What needs to be done:
Print, exactly and with no pictures, the line containing "The width and" and each line after it to the end of the entries below.

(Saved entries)
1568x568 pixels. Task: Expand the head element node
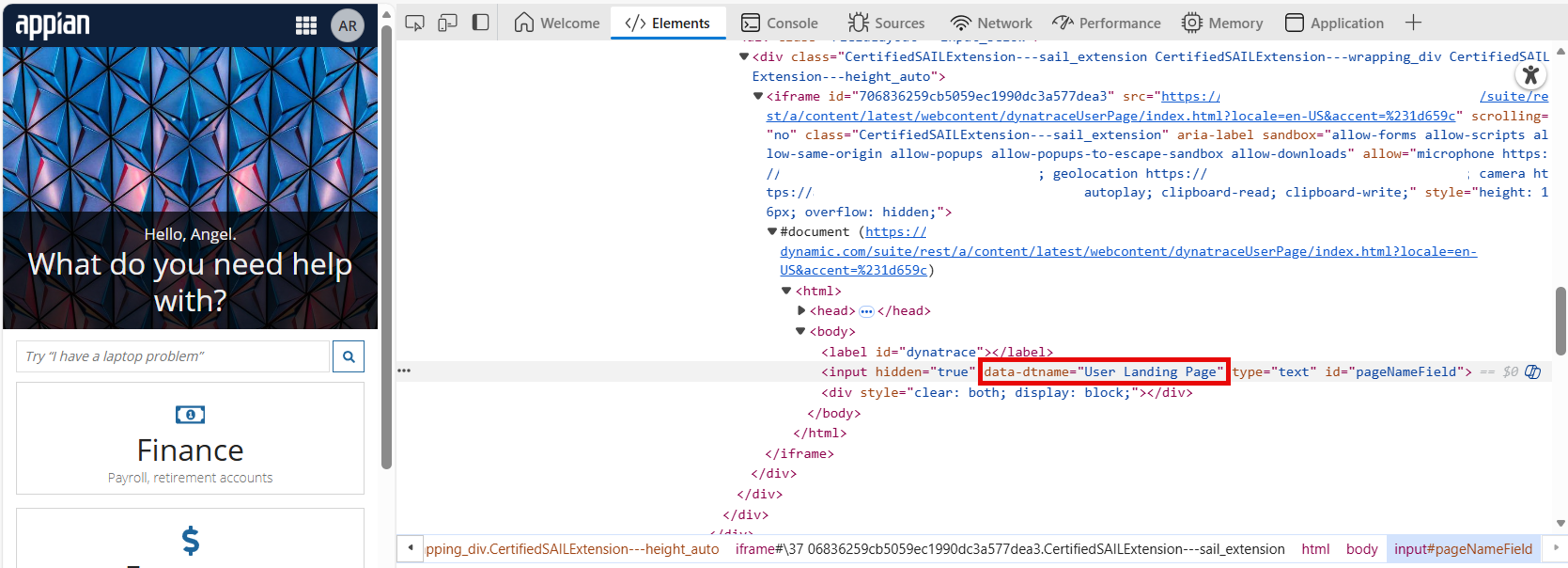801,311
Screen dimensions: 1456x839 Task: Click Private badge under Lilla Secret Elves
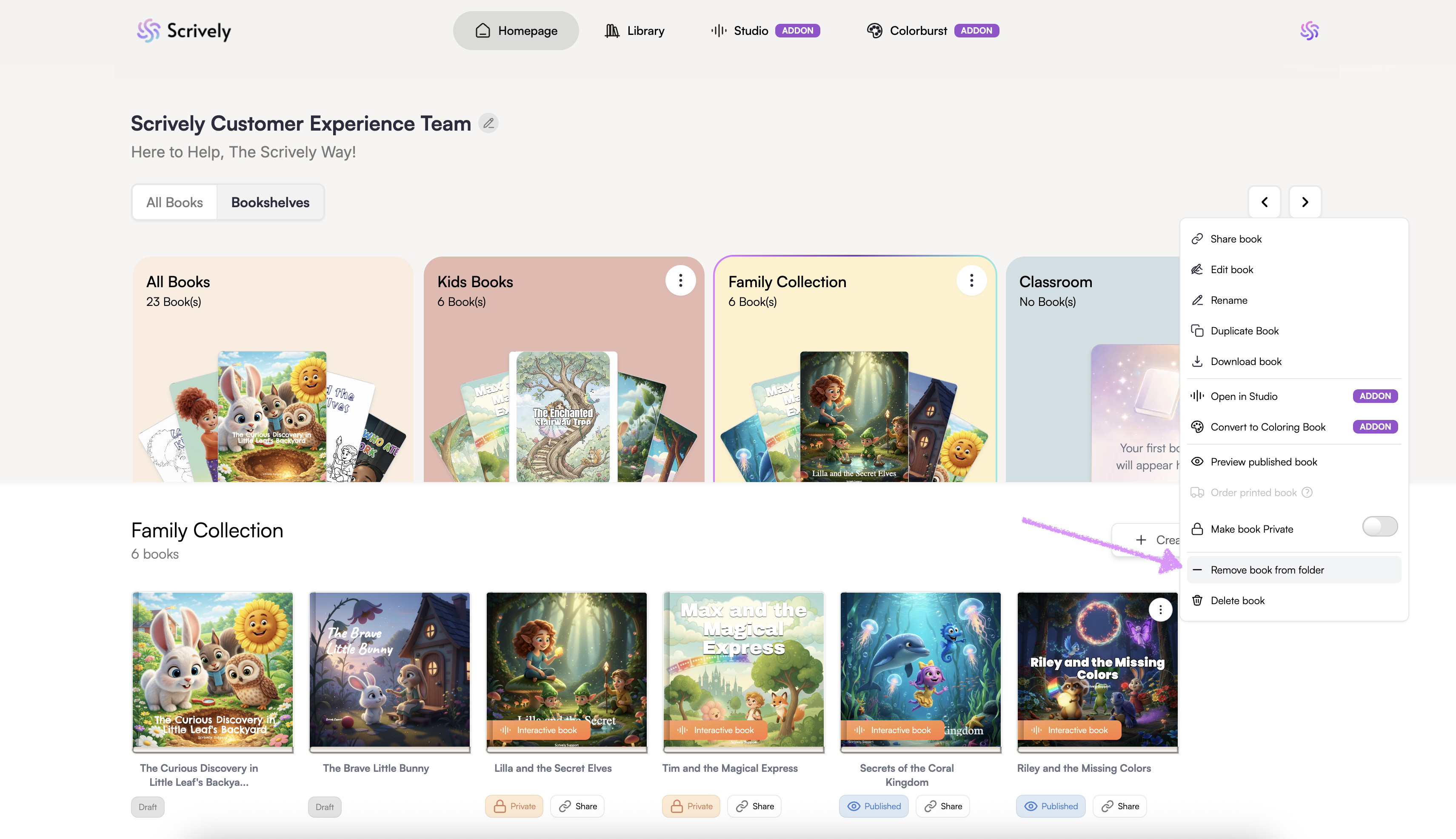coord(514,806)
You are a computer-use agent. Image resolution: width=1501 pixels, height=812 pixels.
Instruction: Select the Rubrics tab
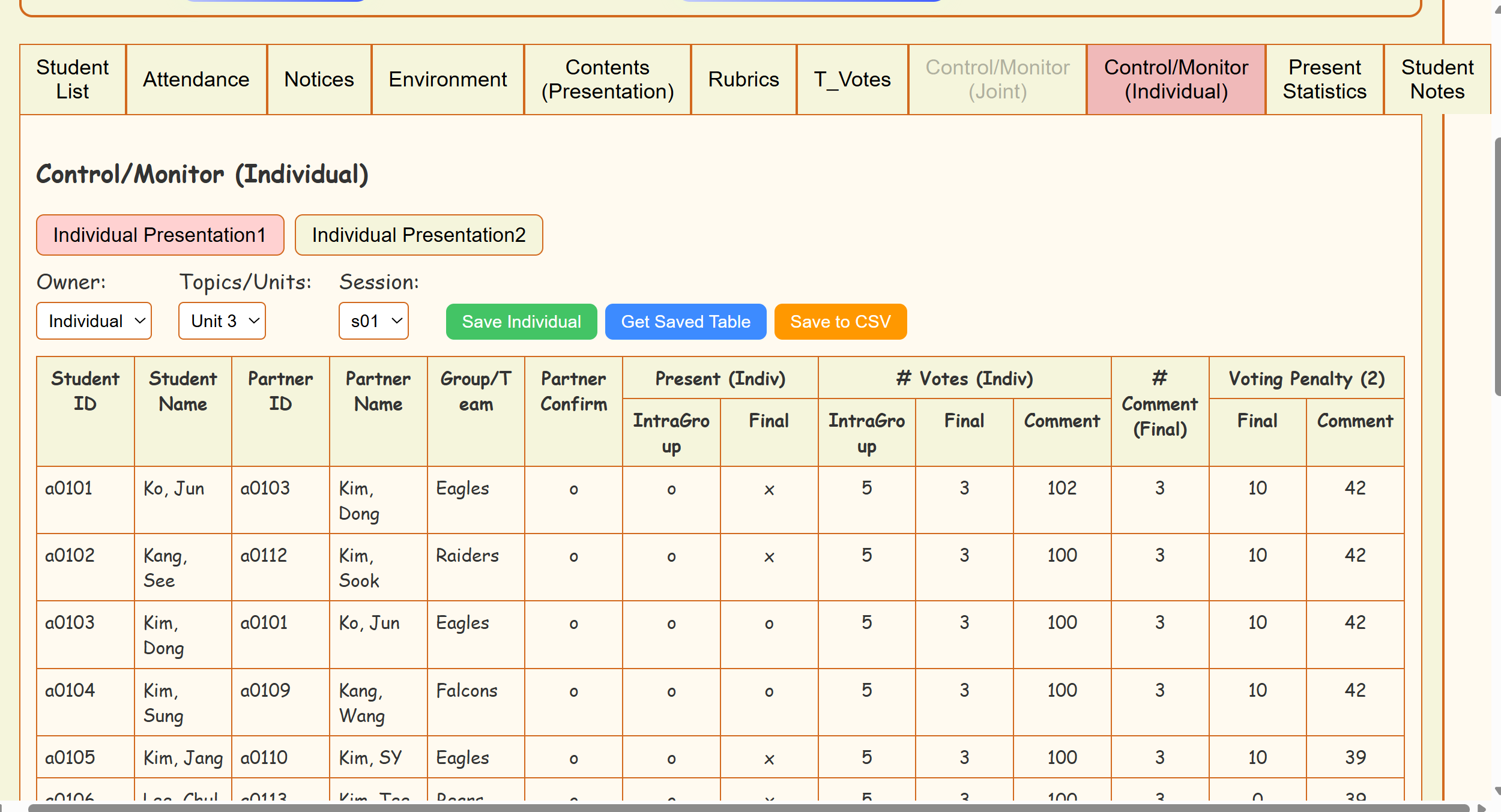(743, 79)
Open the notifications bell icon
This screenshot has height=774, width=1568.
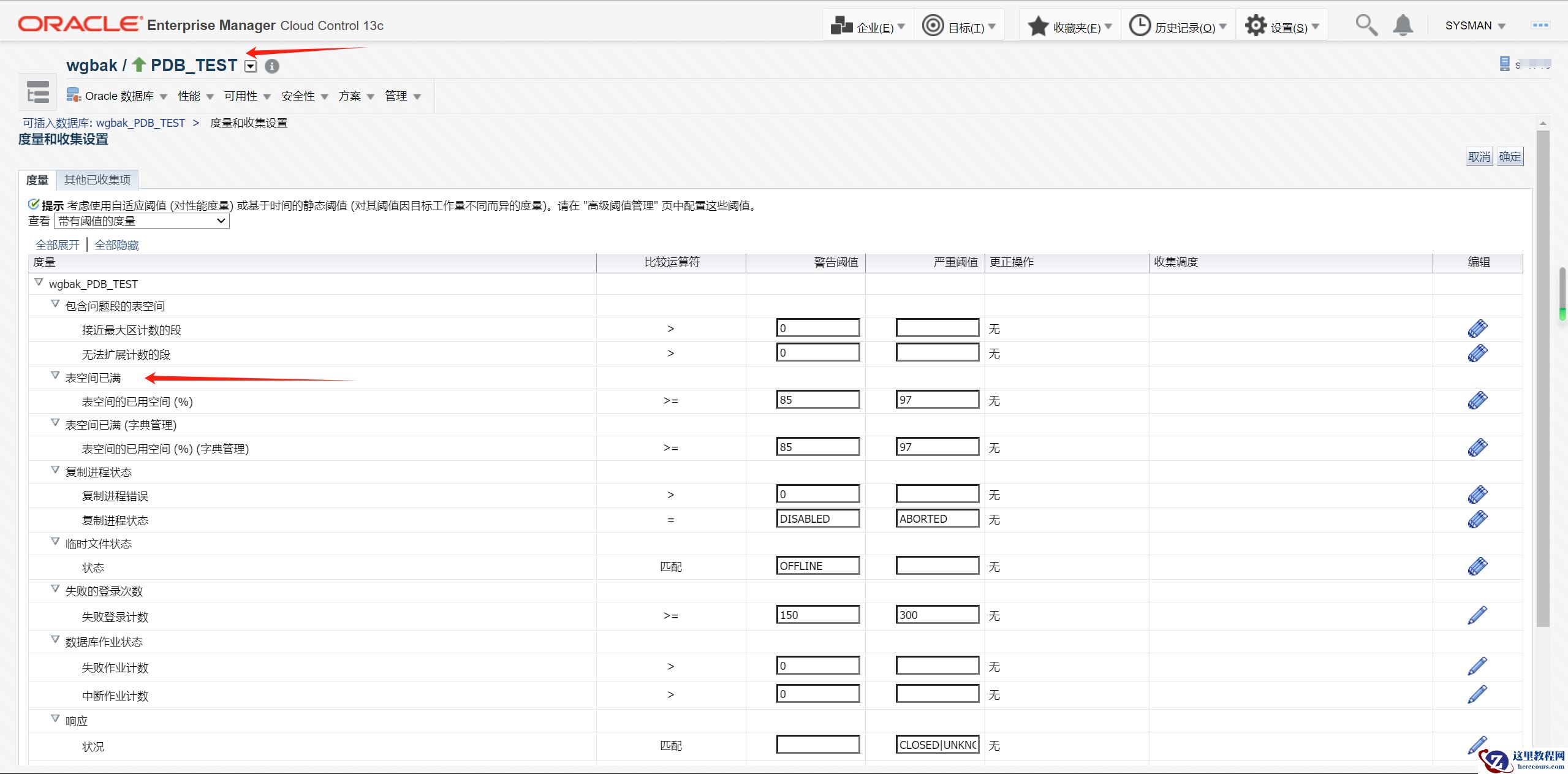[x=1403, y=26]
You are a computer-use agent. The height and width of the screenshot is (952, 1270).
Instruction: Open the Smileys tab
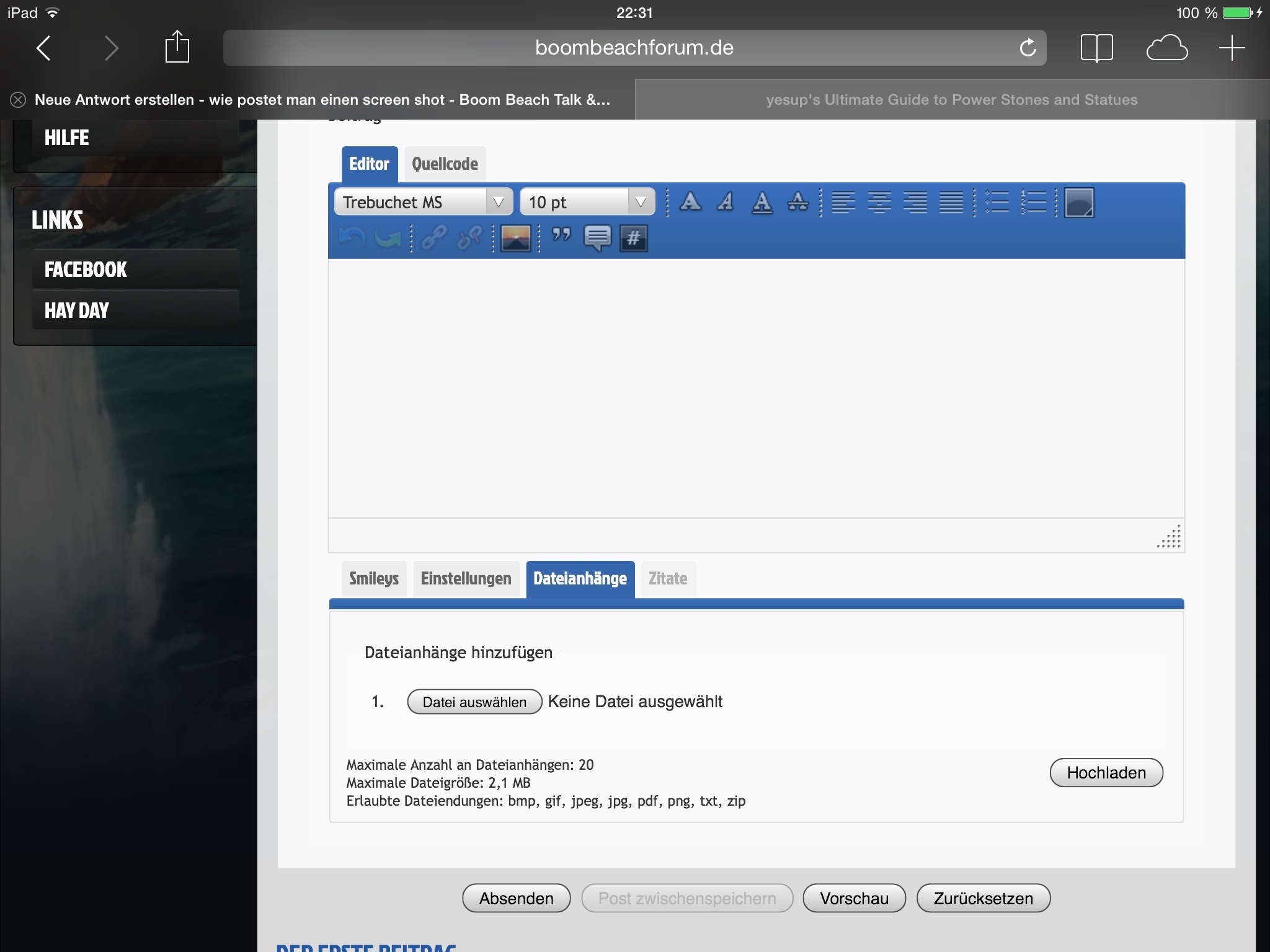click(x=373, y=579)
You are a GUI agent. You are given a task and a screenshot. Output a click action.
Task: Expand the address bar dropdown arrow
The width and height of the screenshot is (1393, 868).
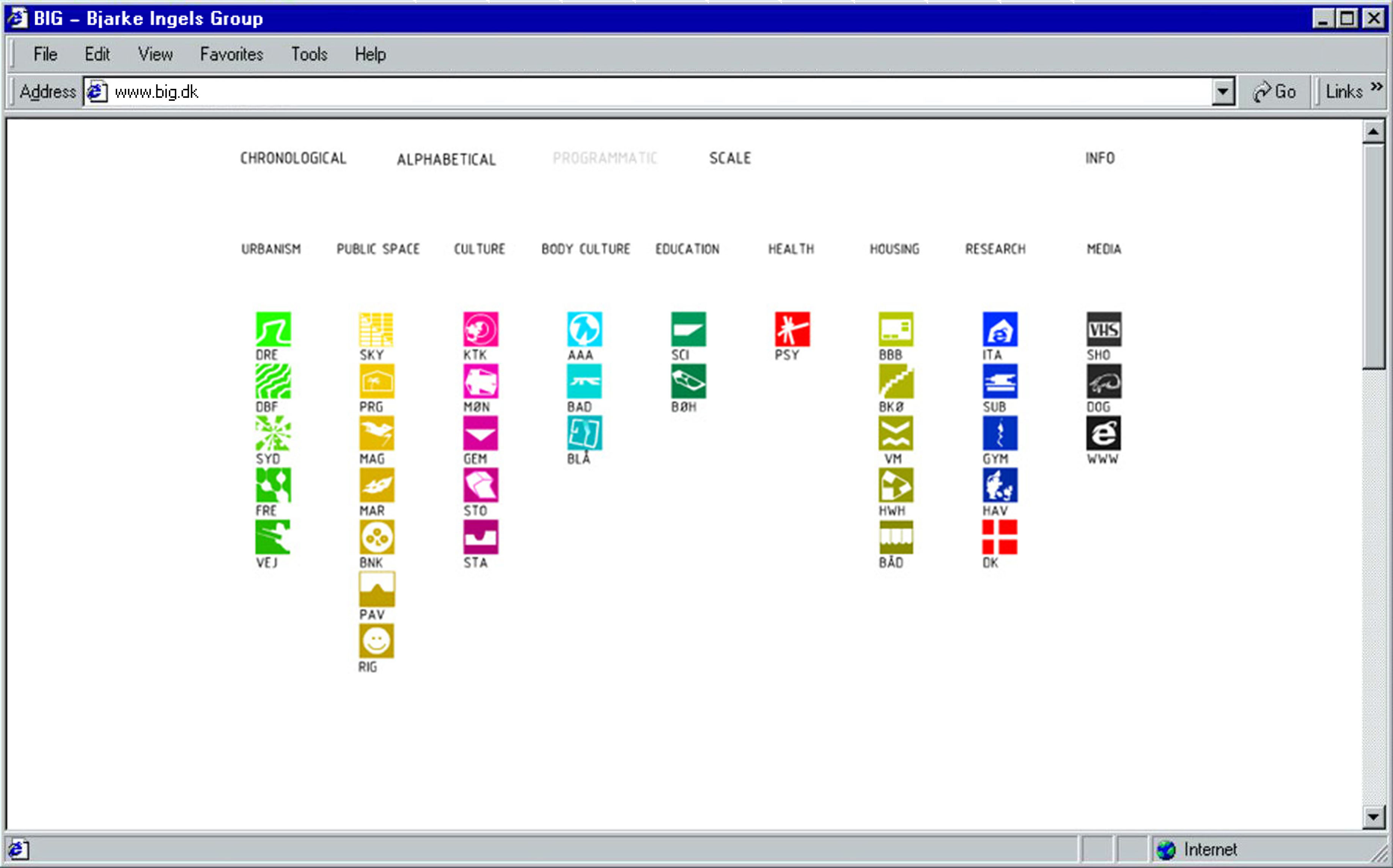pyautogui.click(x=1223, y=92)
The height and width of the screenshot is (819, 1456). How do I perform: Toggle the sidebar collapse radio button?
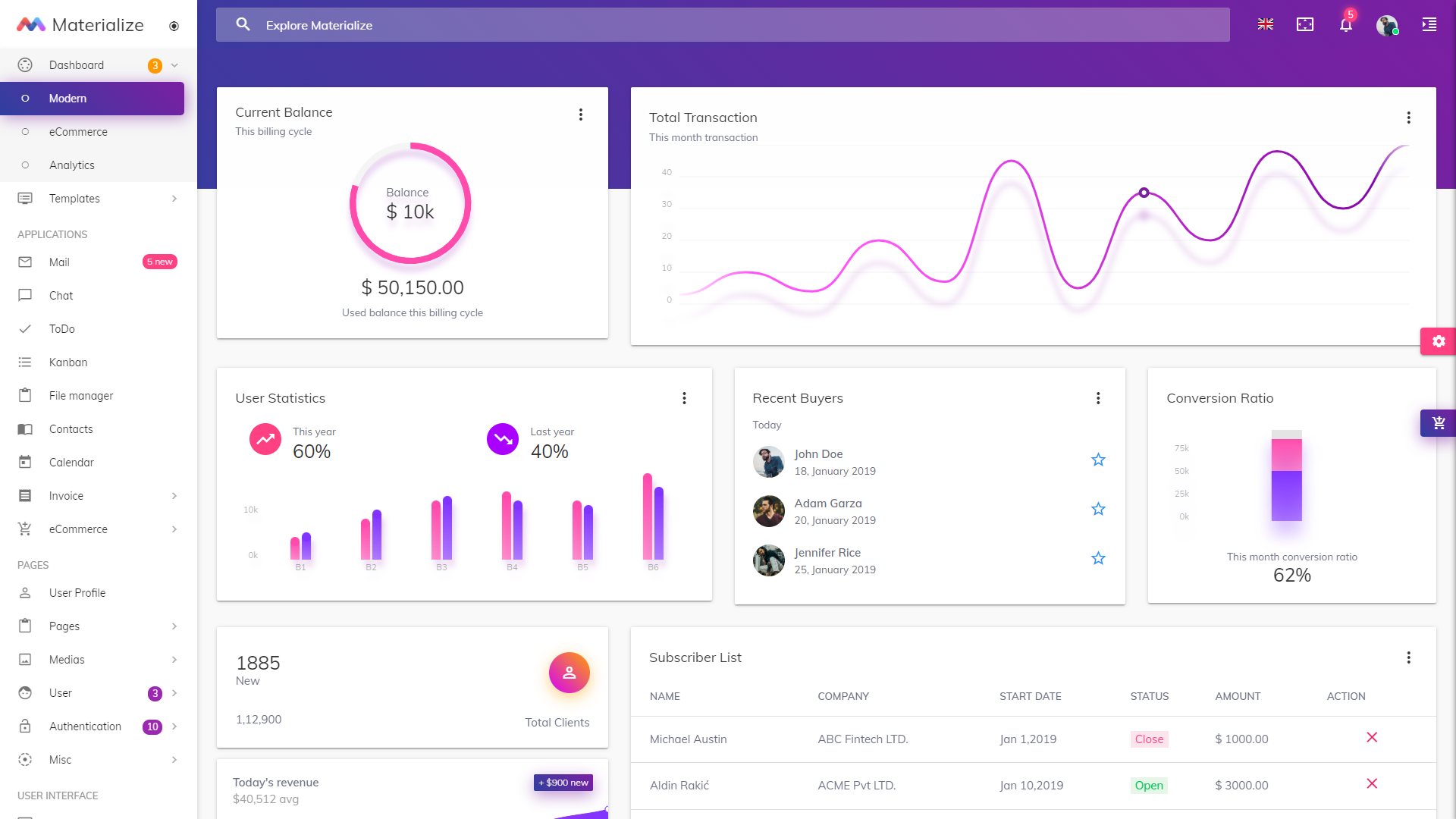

Solution below:
The width and height of the screenshot is (1393, 868).
pyautogui.click(x=1223, y=92)
The height and width of the screenshot is (819, 1456). How do I perform: Toggle the sidebar collapse radio button?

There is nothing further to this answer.